— Assignment 1 —
In the varenicline combination therapy text, how many first-line medications did the 2008 guideline on treating tobacco use and dependence recommend?
— Assignment 2 —
Copy the stretch from "Combination Therapy of Varenicline With Nicotine" through "BMC Public Health. 2015;15(689)" in the varenicline combination therapy text, swapping "Better Than" for "More Effective Than".

Combination Therapy of Varenicline With Nicotine Replacement Therapy Is Better Than Varenicline Alone

A Systematic Review and Meta-analysis of Randomized Controlled Trials

Ping-Hsun Chang; Chien-Hsieh Chiang; Wei-Che Ho; Pei-Zu Wu; Jaw-Shiun Tsai; Fei-Ran Guo

Disclosures

BMC Public Health. 2015;15(689) 

In This Article

Background

Smoking is a leading preventable cause of morbidity and premature death worldwide.[1] It has been well established that smoking increases risk of respiratory disease, cardiovascular disease, diabetes mellitus, autoimmune disorders, reproductive system disorders, and many kinds of cancers.[2] Varenicline not only acts as a partial agonist to attenuate withdrawal symptoms during smoking cessation, but also as an agent to block nicotine binding.[3] In a guideline proposed to treat tobacco use and dependence in 2008, seven first-line medications were recommended (nicotine in the forms of gum, inhaler, lozenge, nasal spray and patch, sustained release bupropion hydrochloride, and varenicline).[4] Among them, varenicline had the highest abstinence rate. A meta-analysis revealed that varenicline was more effective than standard-dose nicotine replacement therapy (NRT) (relative risk = 1.38, 95 % CI 1.15 to 1.64 at 6 months), but was similar to high-dose NRT (relative risk = 1.05, 95 % CI 0.80 to 1.36 at 6 months).[5] In another meta-analysis, although varenicline was still regarded as the most effective mono-therapy, it was not superior to combination therapy of two different types of NRT [odds ratio (OR) = 1.06, 95 % CI 0.75 to 1.48].[6]

Combination therapy of varenicline with other medications was not recommended in the guideline proposed by the National Institute for Health and Care Excellence (NICE).[7] Combination therapy of varenicline with NRT is not recommended either by the US Public Health Clinical Practice Guideline for Treating Tobacco Use and Dependence.[4] The efficacy of combination therapy was inconsistent. A retrospective study revealed that the combination therapy of varenicline and NRT was tolerable, but was not superior to mono-therapy.[8] One randomized controlled trial (RCT) showed that varenicline combined with nicotine patch was more effective than varenicline alone to achieve continuous abstinence rate at 12 and 24 weeks.[9] However, another two RCTs showed no superior effects.[10,11] This research aimed to evaluate the efficacy and safety of varenicline combined with NRT through a systematic review and meta-analysis of RCTs.

— Extracted material —
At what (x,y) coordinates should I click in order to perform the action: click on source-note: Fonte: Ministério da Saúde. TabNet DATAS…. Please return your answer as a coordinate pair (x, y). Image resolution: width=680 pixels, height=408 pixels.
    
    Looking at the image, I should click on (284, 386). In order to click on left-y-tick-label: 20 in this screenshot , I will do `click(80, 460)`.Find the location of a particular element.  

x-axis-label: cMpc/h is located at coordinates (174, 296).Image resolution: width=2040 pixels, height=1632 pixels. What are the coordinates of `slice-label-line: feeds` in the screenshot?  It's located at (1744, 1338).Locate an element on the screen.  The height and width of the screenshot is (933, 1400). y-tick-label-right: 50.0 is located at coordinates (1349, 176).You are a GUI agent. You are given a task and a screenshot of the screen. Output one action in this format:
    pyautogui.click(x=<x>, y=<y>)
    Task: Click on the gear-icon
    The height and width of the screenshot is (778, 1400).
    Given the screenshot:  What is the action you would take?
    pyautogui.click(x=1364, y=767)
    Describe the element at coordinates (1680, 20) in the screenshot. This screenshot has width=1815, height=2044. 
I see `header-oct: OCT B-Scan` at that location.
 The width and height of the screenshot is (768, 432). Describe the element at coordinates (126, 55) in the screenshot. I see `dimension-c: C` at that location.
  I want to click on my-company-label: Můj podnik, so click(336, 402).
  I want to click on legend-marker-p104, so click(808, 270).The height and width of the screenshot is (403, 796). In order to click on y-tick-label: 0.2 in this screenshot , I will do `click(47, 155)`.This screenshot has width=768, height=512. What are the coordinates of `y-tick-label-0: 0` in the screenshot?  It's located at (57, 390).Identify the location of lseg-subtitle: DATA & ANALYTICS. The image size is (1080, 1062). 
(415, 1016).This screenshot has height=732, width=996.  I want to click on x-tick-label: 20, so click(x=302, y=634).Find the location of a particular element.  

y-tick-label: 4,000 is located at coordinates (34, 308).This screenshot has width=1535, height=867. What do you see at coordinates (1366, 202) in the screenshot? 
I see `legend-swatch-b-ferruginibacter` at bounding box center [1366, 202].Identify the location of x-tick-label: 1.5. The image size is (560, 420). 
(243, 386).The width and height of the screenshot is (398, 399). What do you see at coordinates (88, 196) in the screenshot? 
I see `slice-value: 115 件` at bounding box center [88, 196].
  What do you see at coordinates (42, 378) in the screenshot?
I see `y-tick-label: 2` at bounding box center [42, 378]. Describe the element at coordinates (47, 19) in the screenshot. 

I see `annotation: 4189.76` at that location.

— Answer section 1 —
Seven

— Answer section 2 —
Combination Therapy of Varenicline With Nicotine Replacement Therapy Is More Effective Than Varenicline Alone

A Systematic Review and Meta-analysis of Randomized Controlled Trials

Ping-Hsun Chang; Chien-Hsieh Chiang; Wei-Che Ho; Pei-Zu Wu; Jaw-Shiun Tsai; Fei-Ran Guo

Disclosures

BMC Public Health. 2015;15(689)